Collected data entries

━━━━━━━━━━━━━━━━━━━━

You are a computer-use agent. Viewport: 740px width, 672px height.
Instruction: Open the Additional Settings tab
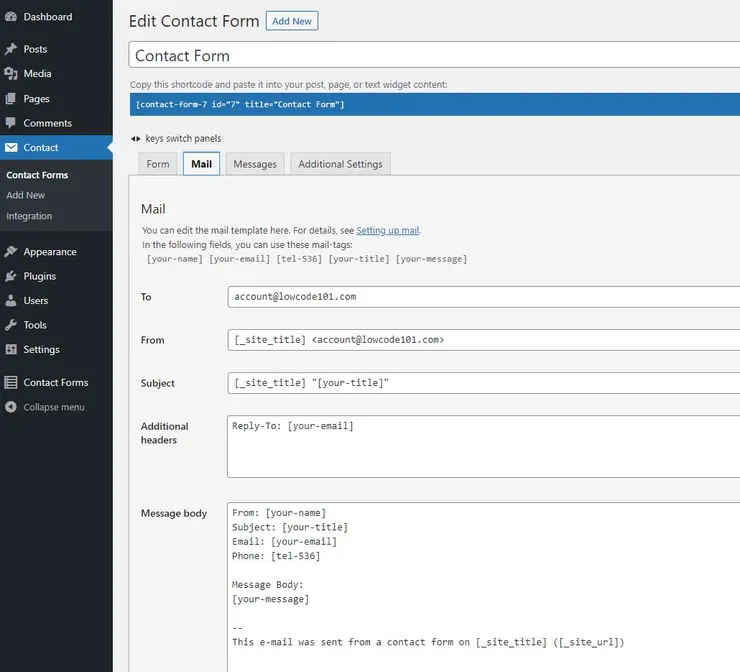pyautogui.click(x=340, y=164)
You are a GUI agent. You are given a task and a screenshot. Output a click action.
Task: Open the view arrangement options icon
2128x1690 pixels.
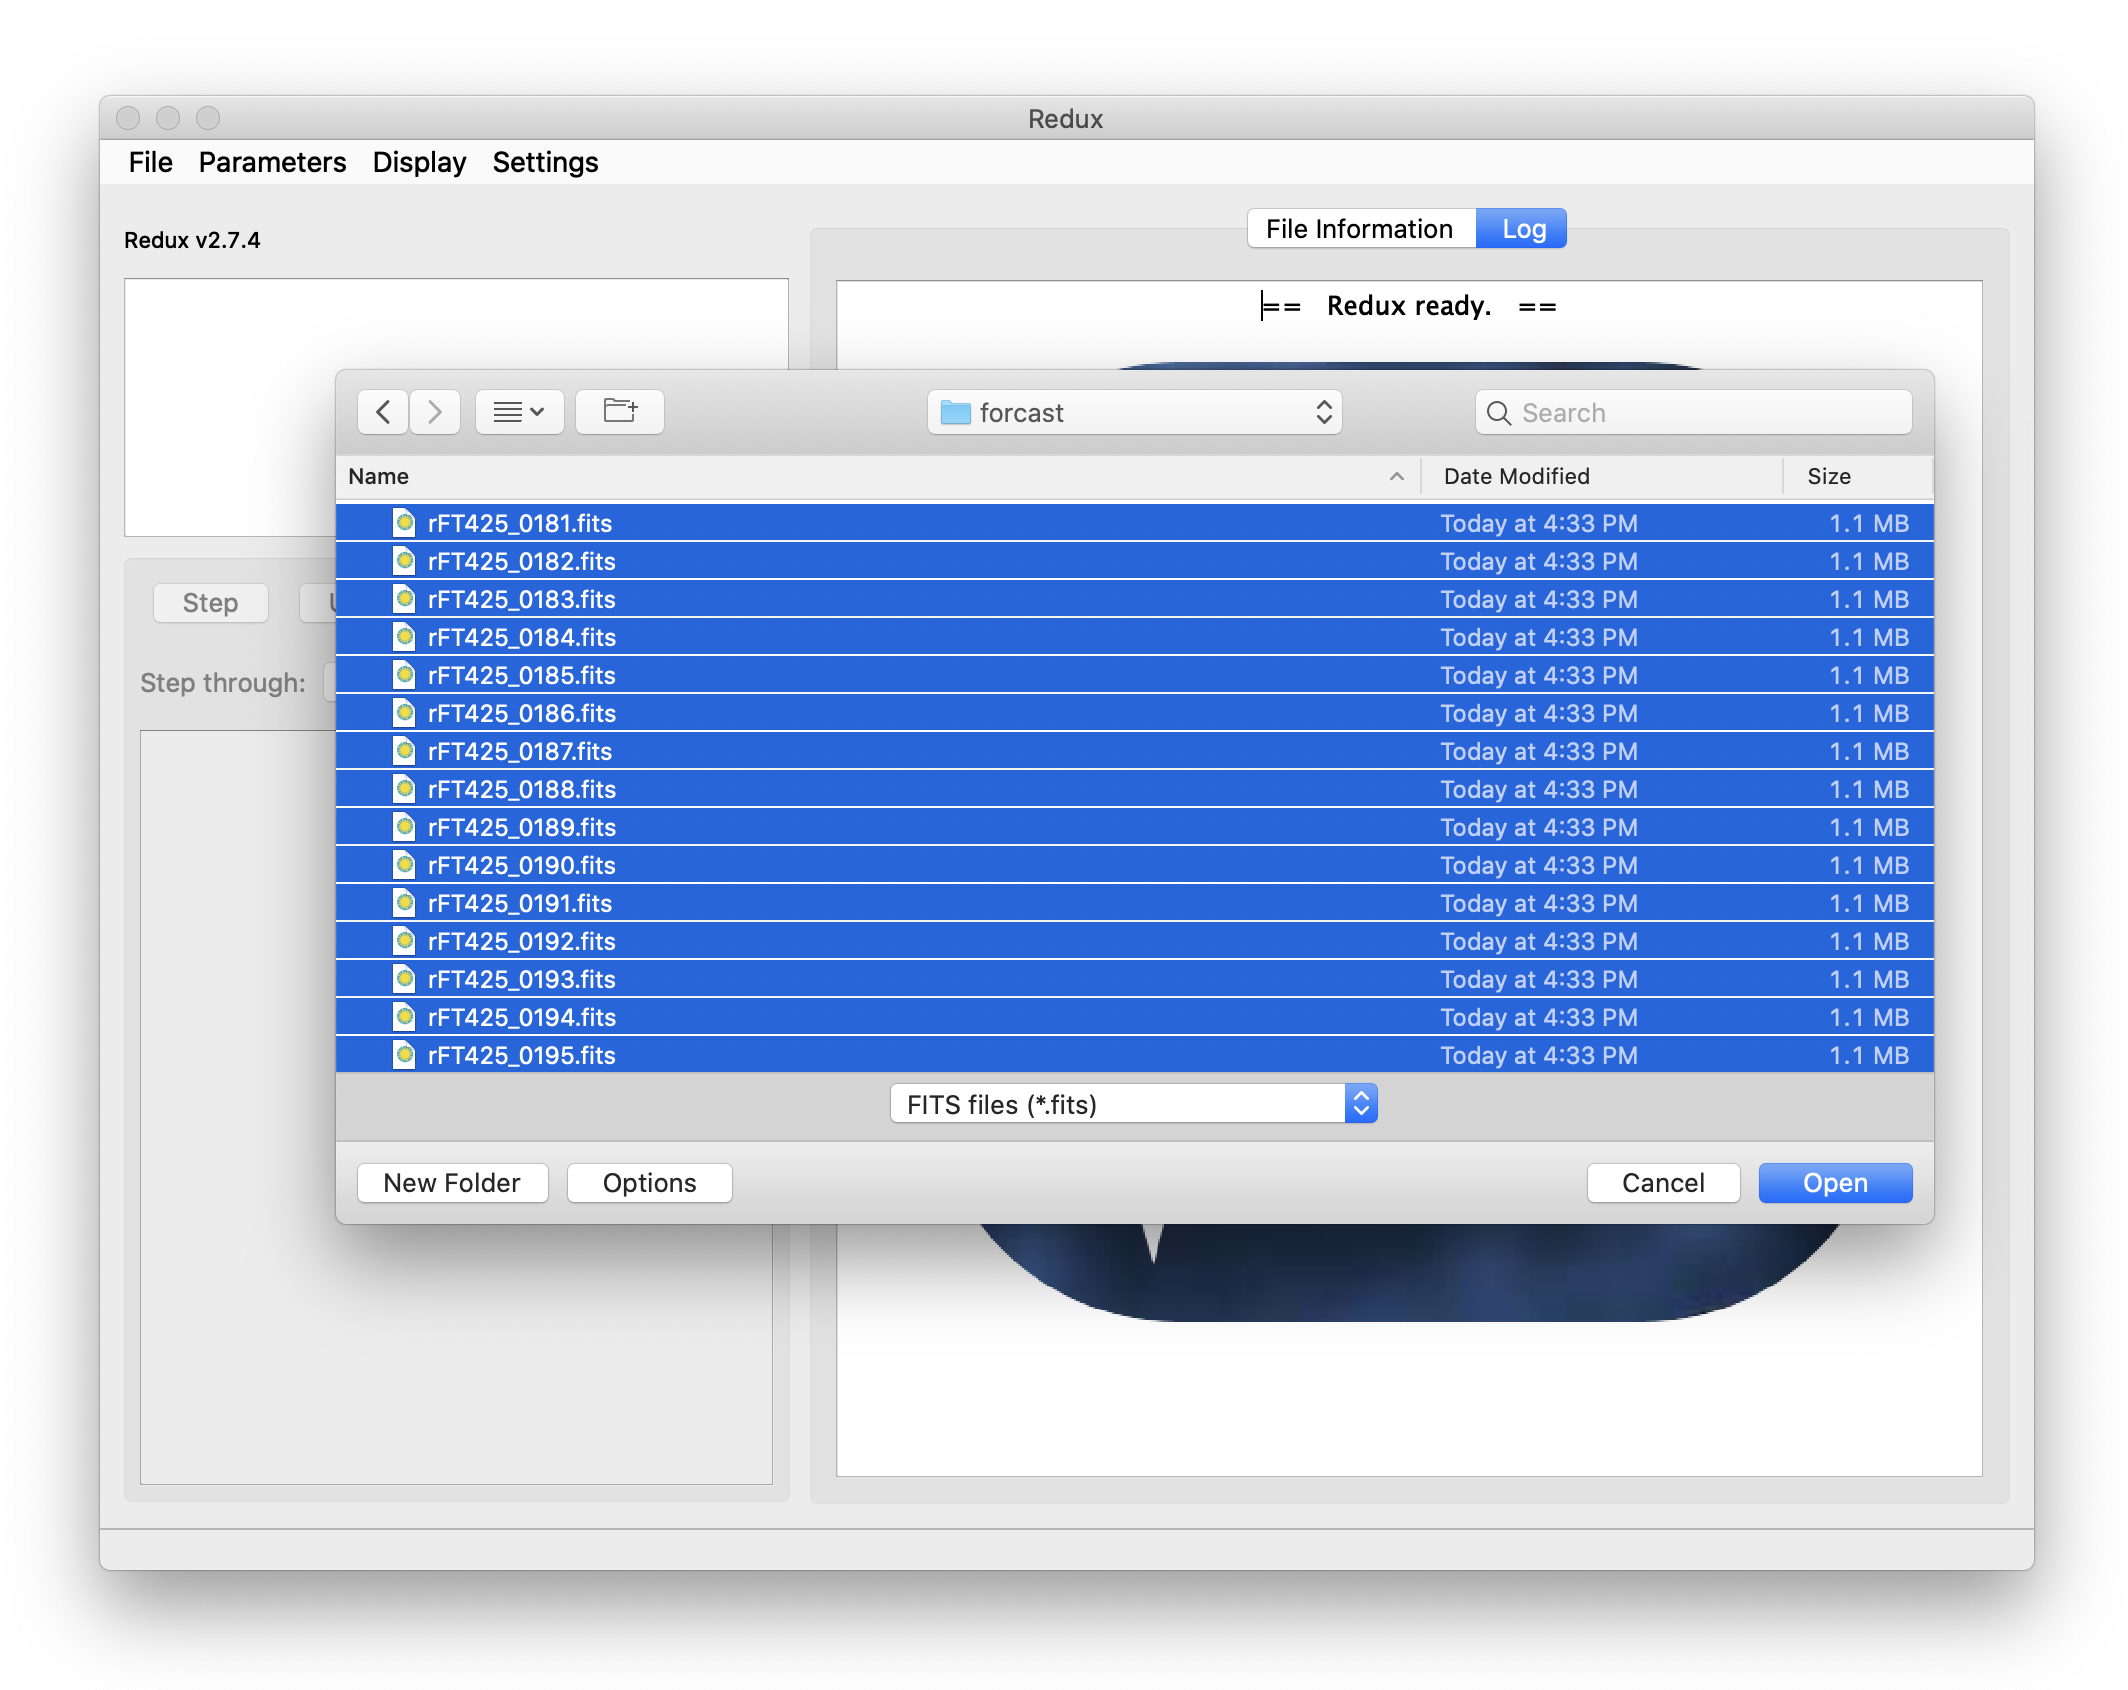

━━━━━━━━━━━━━━━━━━━━

Objective
Tally the lines of the listing that contain the word "Open". Give only the number.

Task answer
2